*** Supplied material Section Begins ***
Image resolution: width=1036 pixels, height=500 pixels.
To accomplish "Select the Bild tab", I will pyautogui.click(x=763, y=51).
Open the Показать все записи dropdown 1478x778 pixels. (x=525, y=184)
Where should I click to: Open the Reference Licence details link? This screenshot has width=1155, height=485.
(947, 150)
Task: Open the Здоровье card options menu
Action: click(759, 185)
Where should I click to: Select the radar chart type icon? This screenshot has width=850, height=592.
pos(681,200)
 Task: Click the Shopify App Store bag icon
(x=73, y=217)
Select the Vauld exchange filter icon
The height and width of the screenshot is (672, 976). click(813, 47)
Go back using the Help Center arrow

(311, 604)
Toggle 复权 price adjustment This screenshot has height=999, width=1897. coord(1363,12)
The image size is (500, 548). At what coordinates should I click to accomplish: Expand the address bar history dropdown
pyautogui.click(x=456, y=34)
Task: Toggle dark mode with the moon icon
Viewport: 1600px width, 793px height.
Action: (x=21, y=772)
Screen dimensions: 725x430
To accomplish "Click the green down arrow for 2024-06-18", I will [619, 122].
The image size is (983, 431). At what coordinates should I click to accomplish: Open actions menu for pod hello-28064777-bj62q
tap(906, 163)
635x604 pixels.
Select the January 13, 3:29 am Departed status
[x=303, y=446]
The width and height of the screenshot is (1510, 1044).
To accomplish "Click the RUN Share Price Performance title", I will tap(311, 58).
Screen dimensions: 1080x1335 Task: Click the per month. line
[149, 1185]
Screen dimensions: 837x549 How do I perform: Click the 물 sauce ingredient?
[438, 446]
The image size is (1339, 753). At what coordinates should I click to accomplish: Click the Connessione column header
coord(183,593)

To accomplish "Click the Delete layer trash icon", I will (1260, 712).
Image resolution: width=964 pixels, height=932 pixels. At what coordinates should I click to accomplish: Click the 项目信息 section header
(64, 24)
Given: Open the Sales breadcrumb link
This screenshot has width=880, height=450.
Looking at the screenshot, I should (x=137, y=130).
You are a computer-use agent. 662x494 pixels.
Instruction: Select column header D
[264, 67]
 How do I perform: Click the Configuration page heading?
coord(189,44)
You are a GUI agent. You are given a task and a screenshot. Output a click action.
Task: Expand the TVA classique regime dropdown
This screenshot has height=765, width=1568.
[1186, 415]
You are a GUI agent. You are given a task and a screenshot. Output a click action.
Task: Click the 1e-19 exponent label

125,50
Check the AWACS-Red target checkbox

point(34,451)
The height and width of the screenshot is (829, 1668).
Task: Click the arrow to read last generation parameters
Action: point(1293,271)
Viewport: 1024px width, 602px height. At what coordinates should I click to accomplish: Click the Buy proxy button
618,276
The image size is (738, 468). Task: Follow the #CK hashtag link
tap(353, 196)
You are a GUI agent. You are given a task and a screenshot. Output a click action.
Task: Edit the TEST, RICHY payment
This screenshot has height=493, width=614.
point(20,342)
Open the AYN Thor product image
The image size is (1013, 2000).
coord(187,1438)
*** Supplied material Section Ends ***
**The task:** Please repeat the data above verbatim, all of it.

**Solution to this exercise:**
Image resolution: width=1036 pixels, height=500 pixels.
To accomplish "Select the Bild tab", I will pyautogui.click(x=763, y=51).
Open the Показать все записи dropdown 1478x778 pixels. (x=525, y=184)
Where should I click to: Open the Reference Licence details link? This screenshot has width=1155, height=485.
(947, 150)
Task: Open the Здоровье card options menu
Action: click(759, 185)
Where should I click to: Select the radar chart type icon? This screenshot has width=850, height=592.
pos(681,200)
 Task: Click the Shopify App Store bag icon
(x=73, y=217)
Select the Vauld exchange filter icon
The height and width of the screenshot is (672, 976). click(813, 47)
Go back using the Help Center arrow

(311, 604)
Toggle 复权 price adjustment This screenshot has height=999, width=1897. coord(1363,12)
The image size is (500, 548). At what coordinates should I click to accomplish: Expand the address bar history dropdown
pyautogui.click(x=456, y=34)
Task: Toggle dark mode with the moon icon
Viewport: 1600px width, 793px height.
Action: (x=21, y=772)
Screen dimensions: 725x430
To accomplish "Click the green down arrow for 2024-06-18", I will [619, 122].
The image size is (983, 431). At what coordinates should I click to accomplish: Open actions menu for pod hello-28064777-bj62q
tap(906, 163)
635x604 pixels.
Select the January 13, 3:29 am Departed status
[x=303, y=446]
The width and height of the screenshot is (1510, 1044).
To accomplish "Click the RUN Share Price Performance title", I will tap(311, 58).
Screen dimensions: 1080x1335 Task: Click the per month. line
[149, 1185]
Screen dimensions: 837x549 How do I perform: Click the 물 sauce ingredient?
[438, 446]
The image size is (1339, 753). At what coordinates should I click to accomplish: Click the Connessione column header
coord(183,593)

To accomplish "Click the Delete layer trash icon", I will (1260, 712).
Image resolution: width=964 pixels, height=932 pixels. At what coordinates should I click to accomplish: Click the 项目信息 section header
(64, 24)
Given: Open the Sales breadcrumb link
This screenshot has width=880, height=450.
Looking at the screenshot, I should (x=137, y=130).
You are a computer-use agent. 662x494 pixels.
Instruction: Select column header D
[264, 67]
 How do I perform: Click the Configuration page heading?
coord(189,44)
You are a GUI agent. You are given a task and a screenshot. Output a click action.
Task: Expand the TVA classique regime dropdown
This screenshot has height=765, width=1568.
[1186, 415]
You are a GUI agent. You are given a task and a screenshot. Output a click action.
Task: Click the 1e-19 exponent label

125,50
Check the AWACS-Red target checkbox

point(34,451)
The height and width of the screenshot is (829, 1668).
Task: Click the arrow to read last generation parameters
Action: point(1293,271)
Viewport: 1024px width, 602px height. At what coordinates should I click to accomplish: Click the Buy proxy button
618,276
The image size is (738, 468). Task: Follow the #CK hashtag link
tap(353, 196)
You are a GUI agent. You are given a task and a screenshot. Output a click action.
Task: Edit the TEST, RICHY payment
This screenshot has height=493, width=614.
point(20,342)
Open the AYN Thor product image
The image size is (1013, 2000).
coord(187,1438)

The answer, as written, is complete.